§ **Pixel coordinate grounding data**:
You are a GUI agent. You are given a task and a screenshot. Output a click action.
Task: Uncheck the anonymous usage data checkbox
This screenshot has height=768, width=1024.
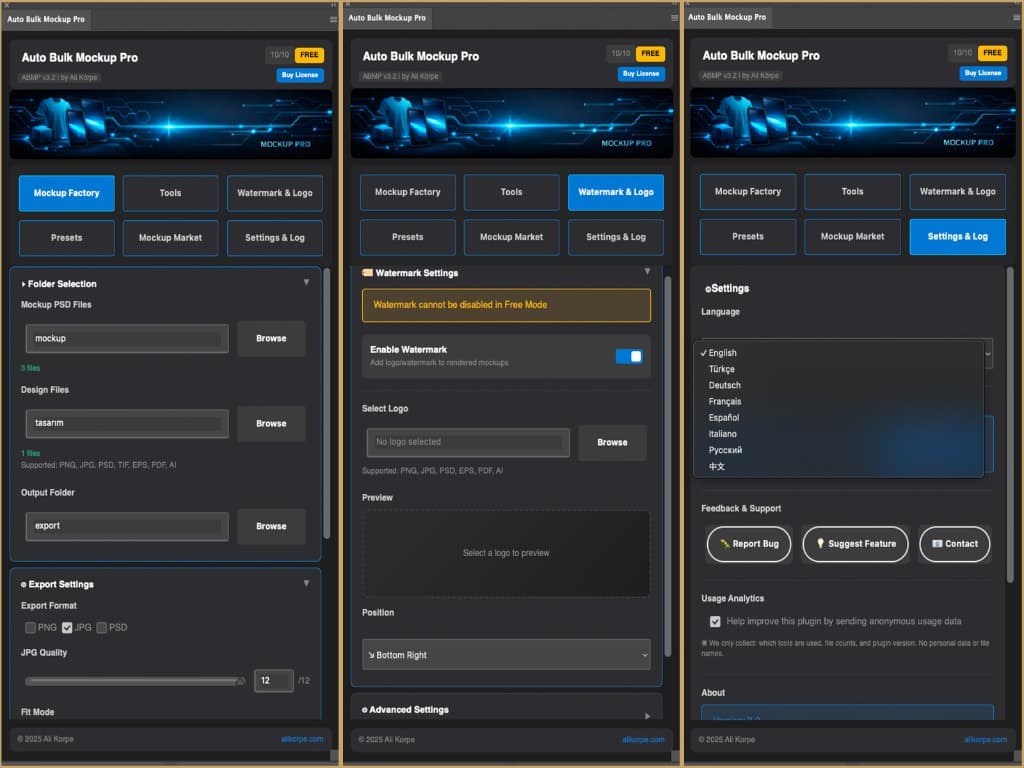(x=715, y=621)
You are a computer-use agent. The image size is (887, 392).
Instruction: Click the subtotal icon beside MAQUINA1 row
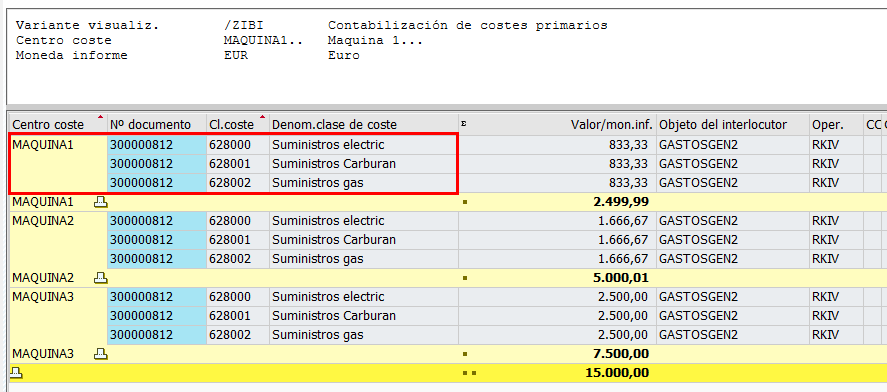101,202
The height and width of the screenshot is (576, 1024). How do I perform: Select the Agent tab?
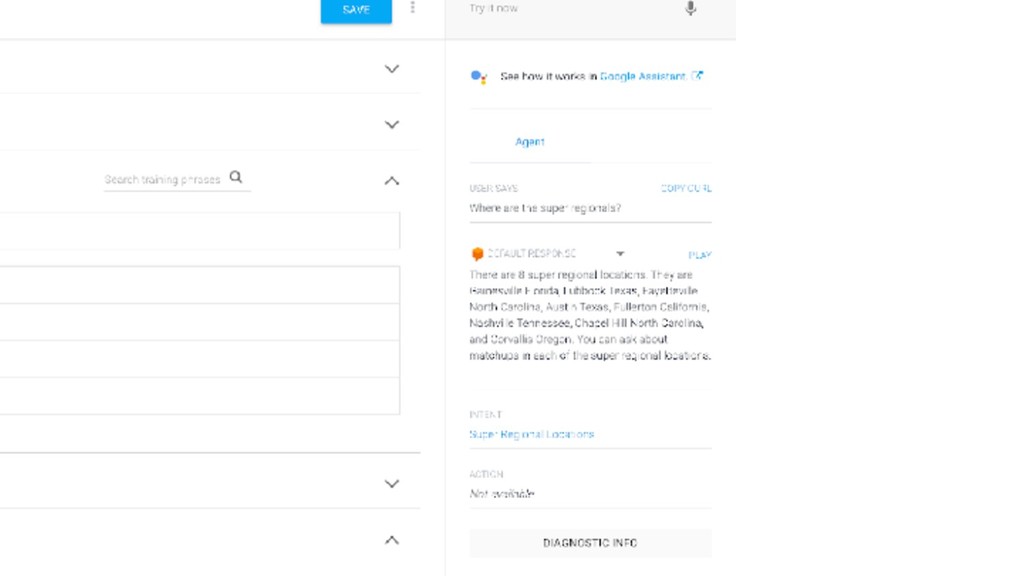530,142
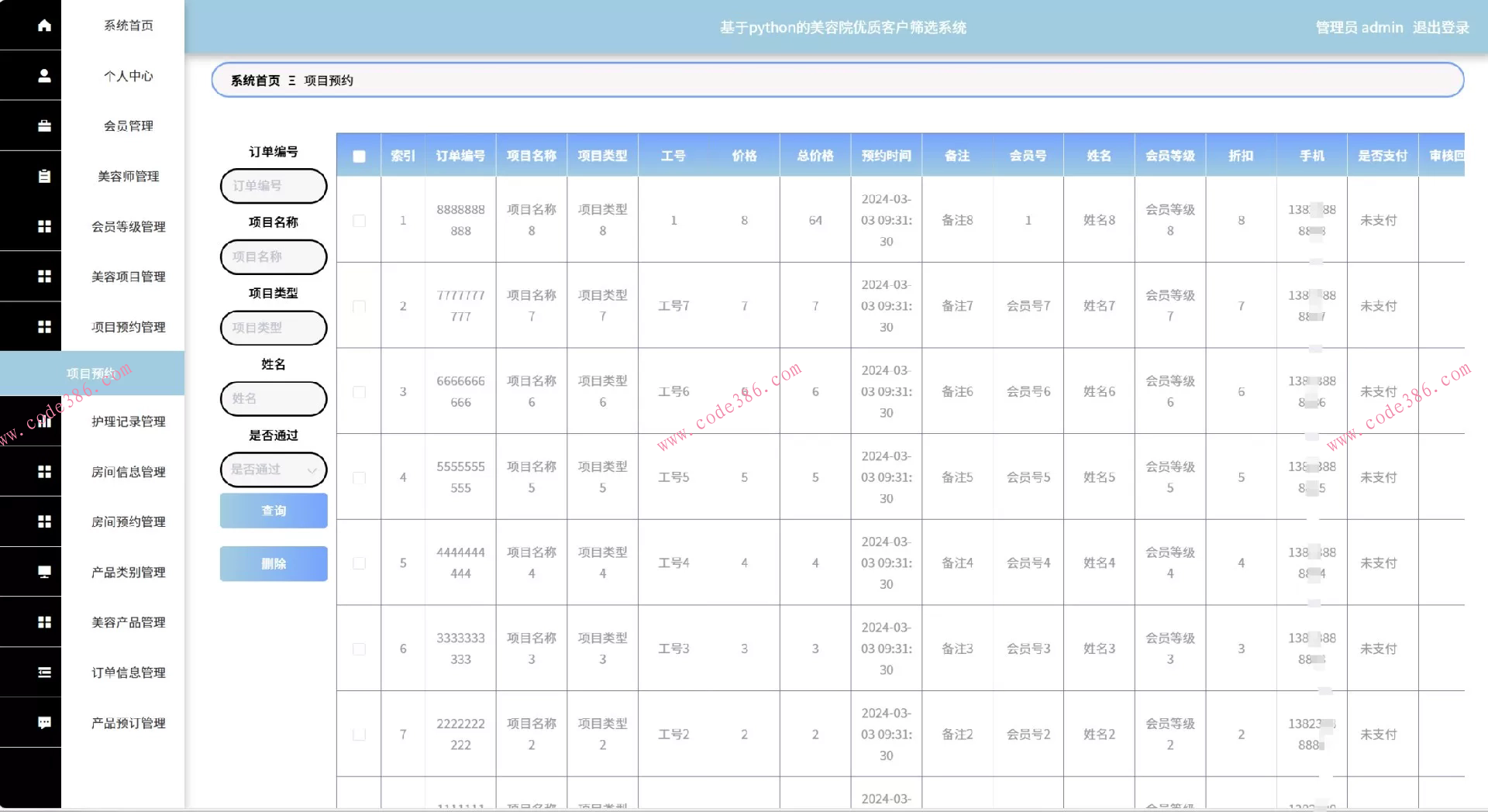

§ **Problem**:
Once the pictures are removed, return the entries exactly as they stand.

§ **Exercise output**:
You are a GUI agent. You are given a task and a screenshot. Output a click action.
Task: Uncheck the anonymous usage data checkbox
This screenshot has height=768, width=1024.
(x=715, y=621)
You are a computer-use agent. The image size is (887, 392).
Instruction: Click the subtotal icon beside MAQUINA1 row
101,202
The height and width of the screenshot is (576, 1024). How do I perform: Select the Agent tab?
530,142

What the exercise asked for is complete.